Either attach your transformed RDF output, or (better) supply a URL for where it can be retrieved. In the latter case, please verify the the data is indeed accessible over HTTP.

Submission should be an electronic document in PDF format, submitted via the on-line submit system as follows:

submit masws 1 masws-conversion.pdf

Deadline	4.00 pm, Monday 25th February
Marks	30

Assignment 2

Design at least four SPARQL queries that provide a representative sample of information that can be extracted from your dataset. Evaluate the queries against your dataset and store the results.

When you have completed this task, write a report of about 2,500 words which addresses the following issues:

List the SPARQL queries that you wrote, and justify why they are representative.
Execute your queries against your RDF dataset, using a standard SPARQL query engine. Include in your report the result set for each query, limiting the set to no more than 10 results for each query.
Consider whether (and if applicable, how) the results you have obtained could have been extracted from the source dataset using some other programmatic query technique. What benefit, if any, results from the RDF + SPARQL combination?

Marks for (1) and (2) will take into account both the way in which you communicate your understanding of your data and the way in which you demonstrate your undertanding and knowledge of SPARQL.

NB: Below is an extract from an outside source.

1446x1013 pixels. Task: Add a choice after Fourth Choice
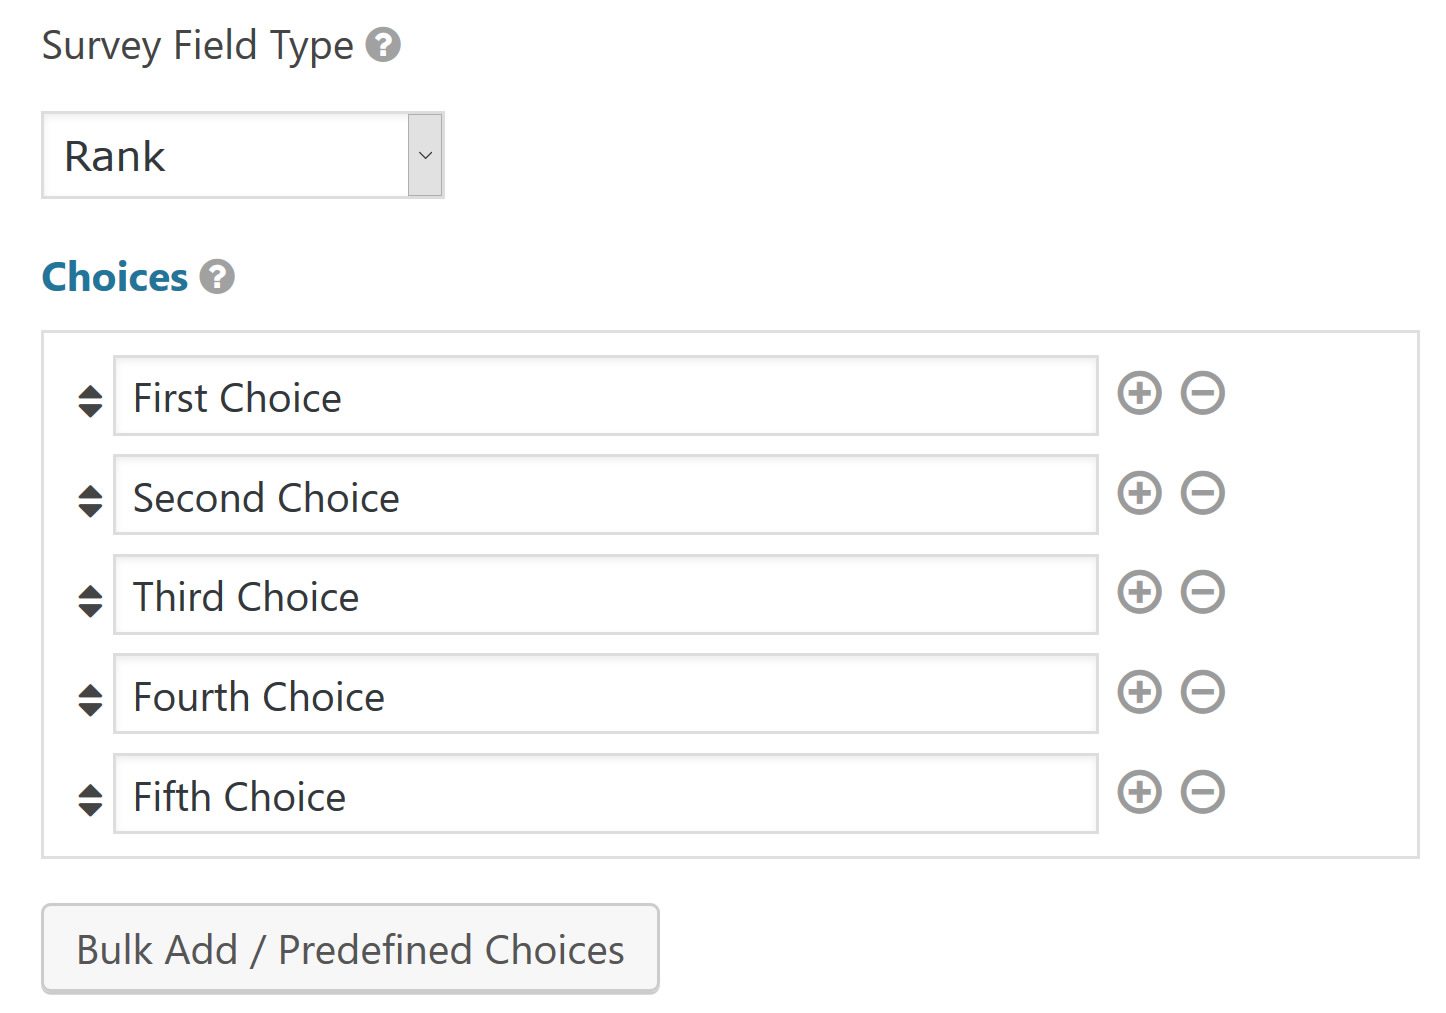coord(1139,692)
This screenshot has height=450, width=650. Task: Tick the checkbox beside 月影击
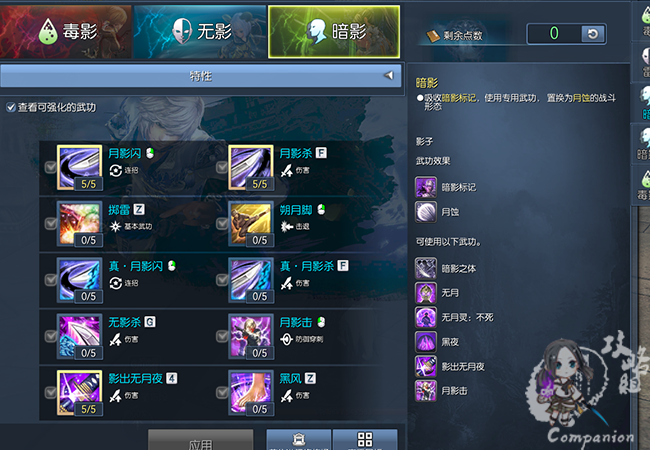pyautogui.click(x=222, y=336)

In addressing issue (3), you may want to consider the benefits of federated query, where you in effect query the result of merging your RDF graph with the graph provided by a 3rd party data set. In practice, it may be infeasible to do this in a way that uses your whole data set, or where the 3rd party data is exposed via a SPARQL endpoint. In this case, you could illustrate your general idea by creating a small 'temporary' data set which combines a sample of your data with a sample of the 3rd party data into a single file. You should then be able to query this small combined set of data relatively easily.

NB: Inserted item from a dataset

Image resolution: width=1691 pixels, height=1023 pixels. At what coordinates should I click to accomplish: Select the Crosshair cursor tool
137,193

Submission should be an electronic document in PDF format, submitted via the on-line submit system as follows:

submit masws 2 masws-query.pdf

Deadline	4.00 pm, Friday 8th March
Marks	50

Assignment 3 (MSc only)

This assignment must be carried out on an individual basis; you should not work in a team.

Mike Bergman regularly reviews the tools that support semantic technologies, and has compiled a list of more than 1,000 SW tools that have been developed over the last 5 years.

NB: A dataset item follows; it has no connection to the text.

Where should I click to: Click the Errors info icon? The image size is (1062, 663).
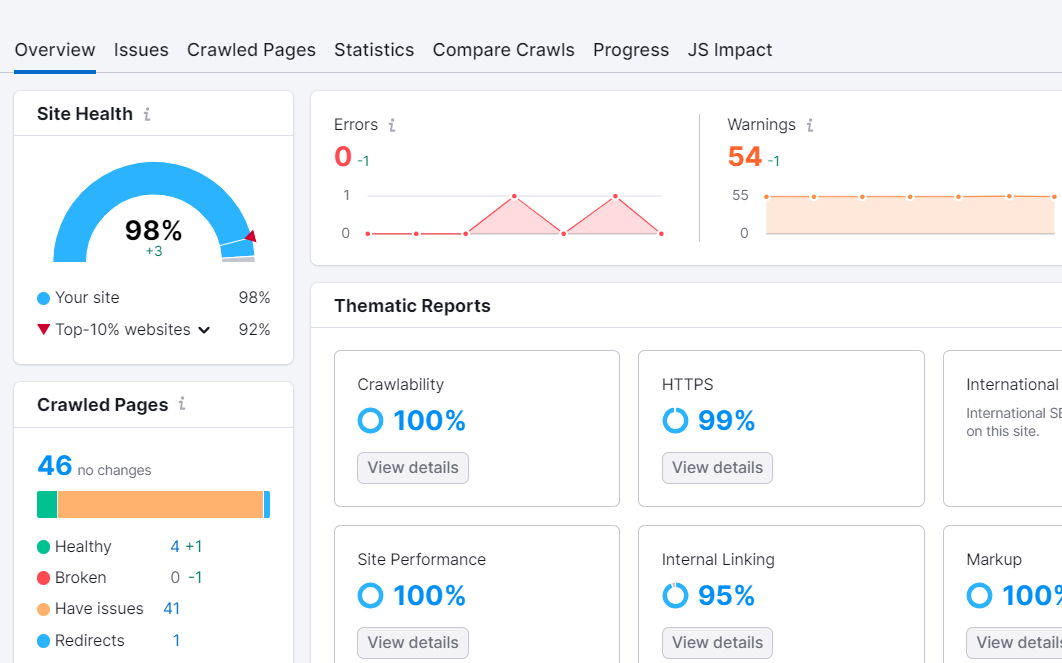coord(392,125)
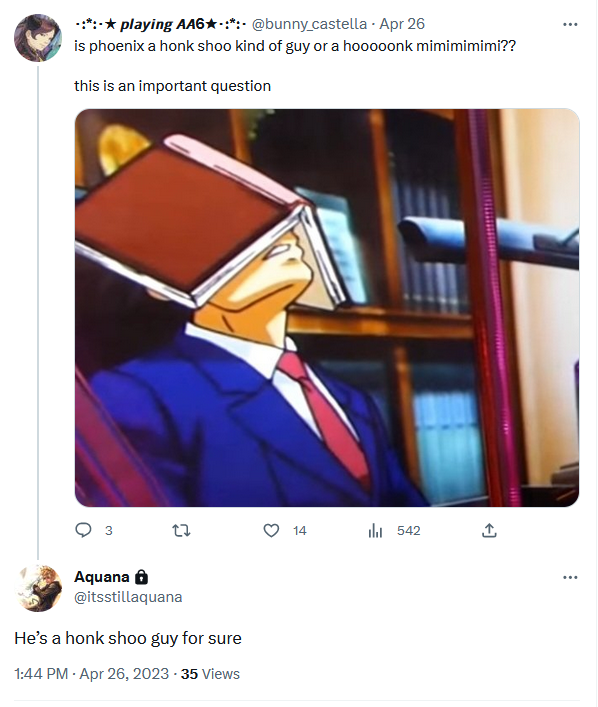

Choose one of the tools in this list, and critically review it. This should not be a tool that you used in other parts of these assignments. For further context, you might also want to have a look at the following report:

Top 10 Semantic Web Products of 2010

The kinds of questions you should address include:

what problem is the tool intended to address?
how well does it fulfil its intended function?
are there alternative approaches which might do a better job?
how does it fit into the wider picture of semantic technologies?
in what respects is the tool innovative or technically interesting?
what kind of impact does it seem to have had?

Do not just rely on the claims of the tool's designer(s) or on other peoples' views; you should ensure that you try out the tool yourself and use test cases which can probe the strengths and weaknesses of the tool.

You should submit a report of approximately 1,000 words describing the results of your work. Your report should contain enough technical detail that I can understand your topic without going to the source material myself.

Please put your name and matriculation number on the first page.

Submission should be an electronic document in PDF format (not a Microsoft Word document!!!), submitted via the on-line submit system as follows:

submit masws 3 masws-tools.pdf

Warning

It is essential that the report is written in your own words. Any direct copying or paraphrasing of text written by someone else (unless put inside quotation marks with the source cited, so that it is clear that you are quoting) will be treated as plagiarism, and could result in failure or academic discipline proceedings. If you are at all unclear about this, please consult me before submitting the assignment.

Deadline	4.00 pm, Friday 15th March
Marks	10

The MSc marks will be scaled from 110 to 100.